顧平聽著二人的言語,心中琢磨了一下,
“說的也是,那就走官道,回陳州城,讓斥候先一步探查林山郡城情況,如果還在朝廷手中,咱們就回去,如果危在旦夕,那我等就猛攻陳州城,再去支援郡城,如果郡城先一步陷落,沒有奪回機會,再往西走。”
“既然將軍疑慮郡城的那些人,那就該想個穩妥的退路,北面郡城要是回不去,只剩西邊和東邊兩個地方那個。”
“杜護法果然是穩如泰山,落葉谷內我等和京南將軍顧平血戰的時候,秦運江領兵從后殺出,差點就要交代了,要不是楚教主帶兵及時趕來,能不能見到我和左凌,就兩說了,還有一事,那顧平好像和秦運江商量好的一般,一前一后殺出,太匪夷所思了。”
“你”
杜少慶臉色一紅,忍著怒意,什么叫自己穩如泰山,還不是你們無用,連個大營也守不住,剛想懟回去,卻被楚教主制止,
“好了,此事先不說,杜護法,現在領軍務必一個時辰之后,拿下林岳府,晚上在城內過夜,至于顧平和秦運江所部人馬,算起來還有三萬余,離去未必不是好事,只是要時刻小心,朝廷還真是不簡單。

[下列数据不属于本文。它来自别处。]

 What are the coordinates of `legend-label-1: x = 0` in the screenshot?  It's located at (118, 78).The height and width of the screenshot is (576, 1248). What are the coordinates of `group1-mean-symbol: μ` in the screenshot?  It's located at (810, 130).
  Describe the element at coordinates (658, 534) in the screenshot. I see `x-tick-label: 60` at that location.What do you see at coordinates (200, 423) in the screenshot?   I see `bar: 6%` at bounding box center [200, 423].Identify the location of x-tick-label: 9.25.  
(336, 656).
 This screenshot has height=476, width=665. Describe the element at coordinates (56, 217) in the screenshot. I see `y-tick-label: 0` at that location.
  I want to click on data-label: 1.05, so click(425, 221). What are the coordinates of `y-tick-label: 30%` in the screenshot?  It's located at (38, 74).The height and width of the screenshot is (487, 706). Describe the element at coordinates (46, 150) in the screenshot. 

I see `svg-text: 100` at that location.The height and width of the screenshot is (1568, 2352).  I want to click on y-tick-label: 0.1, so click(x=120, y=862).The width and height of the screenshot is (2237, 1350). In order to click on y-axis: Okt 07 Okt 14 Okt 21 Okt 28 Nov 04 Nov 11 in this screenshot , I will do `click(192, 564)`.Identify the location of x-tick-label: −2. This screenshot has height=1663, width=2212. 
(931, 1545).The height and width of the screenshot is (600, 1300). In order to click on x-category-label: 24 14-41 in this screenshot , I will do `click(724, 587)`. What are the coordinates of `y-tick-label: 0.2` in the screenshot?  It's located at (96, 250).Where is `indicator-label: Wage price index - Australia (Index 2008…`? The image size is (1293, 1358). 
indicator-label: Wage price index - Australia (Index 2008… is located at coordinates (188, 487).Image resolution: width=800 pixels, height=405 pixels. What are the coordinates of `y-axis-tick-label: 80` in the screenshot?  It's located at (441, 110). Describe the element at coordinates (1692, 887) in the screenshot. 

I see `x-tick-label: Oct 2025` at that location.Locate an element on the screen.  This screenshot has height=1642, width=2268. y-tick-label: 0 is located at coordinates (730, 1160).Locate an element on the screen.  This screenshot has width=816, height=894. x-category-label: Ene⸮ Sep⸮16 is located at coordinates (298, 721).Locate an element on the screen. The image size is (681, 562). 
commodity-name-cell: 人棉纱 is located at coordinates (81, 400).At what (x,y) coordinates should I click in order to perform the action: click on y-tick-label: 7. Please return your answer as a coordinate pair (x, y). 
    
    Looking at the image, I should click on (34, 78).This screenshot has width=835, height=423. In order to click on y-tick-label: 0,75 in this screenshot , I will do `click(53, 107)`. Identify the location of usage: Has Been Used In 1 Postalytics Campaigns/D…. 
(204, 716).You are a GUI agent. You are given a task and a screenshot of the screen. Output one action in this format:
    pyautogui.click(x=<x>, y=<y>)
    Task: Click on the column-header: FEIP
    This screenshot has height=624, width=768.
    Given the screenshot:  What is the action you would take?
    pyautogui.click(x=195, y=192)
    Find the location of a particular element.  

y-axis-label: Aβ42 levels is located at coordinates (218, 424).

”
楚以岳并不在意一時得失,反而是知道朝廷實在是厲害,他們是如何傳信的,那么巧就配合的天衣無縫,定然不對,應該是皇城司的人相互傳信的,朝廷還是不可以小看,以后定然要防著這一手。
見到楚教主并未責難,右護法杜少慶心中稍安,只要打下府城,此事就過了,也不在大帳逗留,一抱拳接令,
“是,楚教主,屬下接令。”
而后帶了兩個旗主出了大帳,聚兵出了大營,直撲林岳府城。
大帳內,
左凌和衛思元心頭憋悶,有些不順心坐在那,臉色還有些難看,只是一個小小的京南將軍,一戰損失了那么多弟兄,要是換了天下聞名的邊軍,還有京城的禁軍和京營,那又該如何,更不要提天下第一軍,洛云侯手下的“鬼面騎”了。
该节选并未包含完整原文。